10But ultimately, Brexit is not the fundamental issue here. I’m afraid it’s just a stupid and dishonest obstacle for UK colleagues and Europe-wide research, that exposes heavily deferred post-imperial trauma and, indeed, a massive political failure of communication. Warwick was already working with colleagues in Paris and Brussels, and we were determined to press on with plans to bring researchers and operations together. When the Erasmus+ Universities Initiative was announced, following the articulation of the idea by President Macron, we quickly decided that we wanted to communicate our support, to our own staff and students as well as to international colleagues, for this natural next phase of collaboration. Through contacts and discussions we were swiftly joined by Ljubljana, Pompeu Fabra and Gothenburg.
11As for leading this, it was natural – given my background in European languages and cultures and my internationalism – for me to be asked to lead the project academically at Warwick. I had also previously represented the university in California when we were investigating the invitation to develop a new university there, and before that I had been the first Head of our combined School of Languages and Cultures.

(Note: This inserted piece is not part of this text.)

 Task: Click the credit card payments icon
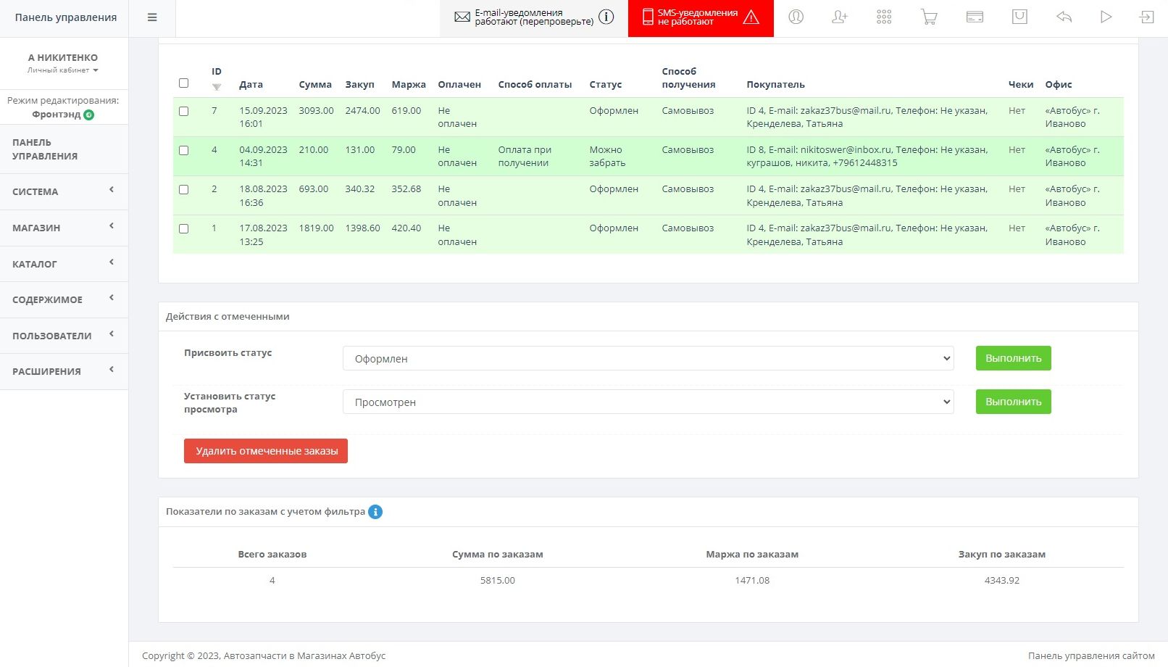975,17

So I had experience of the managerial processes involved in having to communicate a vision, involve and enthuse all contributors, listen to and negotiate with differences, interact with lots of agencies and interested parties, and so on. A quite fundamental part of the role therefore involves communication, with the same core message having to be translated into the context preoccupying a certain group of people: academic colleagues, funding bodies, media interest, civic opportunities, of course students and researchers, and so on. This resembles discourse analysis! The alliance embraces the work of over 30,000 staff and 165,000 students, in at least six languages. So it definitely also helps that at an earlier point in my life I did a lot of drama and music performance! Clearly, when an initiative involves speed and scale, you also have to personify the proposition and to be able to express the vision with conviction.
12Beyond this, I work closely with Vice Presidents in the other universities, as well as with a core team of colleagues at Warwick. Our practical job now is to manage the collaborative realisation of our plans for a new type of learning community, knowledge creation, inter-regional or “place-making” operation, capacity development and further international linkages. So the communicational role involves finding a common language and process among ourselves, and equally extends beyond our universities into business and civic authorities, as well as beyond Europe into our wider international connections. And all the while we are of course communicating with our own community of scholars, to inform and to learn.

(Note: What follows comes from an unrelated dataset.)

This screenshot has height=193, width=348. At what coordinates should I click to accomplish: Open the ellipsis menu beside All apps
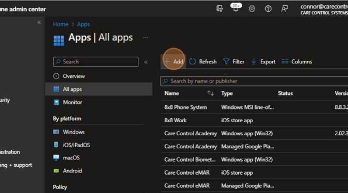(x=146, y=38)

13Luciana Radut-Gaghi: Is there a distinction in your work between information and communication? Which do you find the more complex?
14Seán Hand: We’re all the time doing both, of course, as I just suggested. They are part of an endless loop. We are processing information, communicating a plan, getting feedback, negotiating blockages, absorbing possibilities, reviewing timescales, reacting to events, suggesting extensions, dealing with success and failure … For me personally, although both are necessary components, leadership is ultimately about communication. People can be overloaded with information, and if it is communicated negatively, insufficiently, conflictingly, impersonally, it can demotivate and even crush. It is possible to tune out. Communication is not just about conveying information in an appropriate way. It is also about lifting people up, creating energy and even excitement, encouraging growth.
15That sounds a little ideal, so I want to add that we also have to communicate a certain urgency. Universities are vital to our economies and our politics, but they are often sacrificed when short-term economic decisions are taken by professional politicians. Non-stop communication of the value of university research and education has to be maintained, or the knowledge of that becomes lost in instrumental messaging by others. And that urgency has to begin at home. As knowledge creation and technology grow exponentially, and as universities become truly multi-polar in their abilities and power, European universities, including British ones, have to have their status quo challenged. So one part of this work does involve encouraging rethinking and redesign, in a way that still can reflect organizational values and customs, but none the less wants to push forward the available talent and tools and resources to develop quality education and greater social impact at scale. That is a mission, and a vocation that uses information to advance a higher cause. So communication is the leadership bit for me. Which of course makes it inherently more complex, more ambiguous, more exposed.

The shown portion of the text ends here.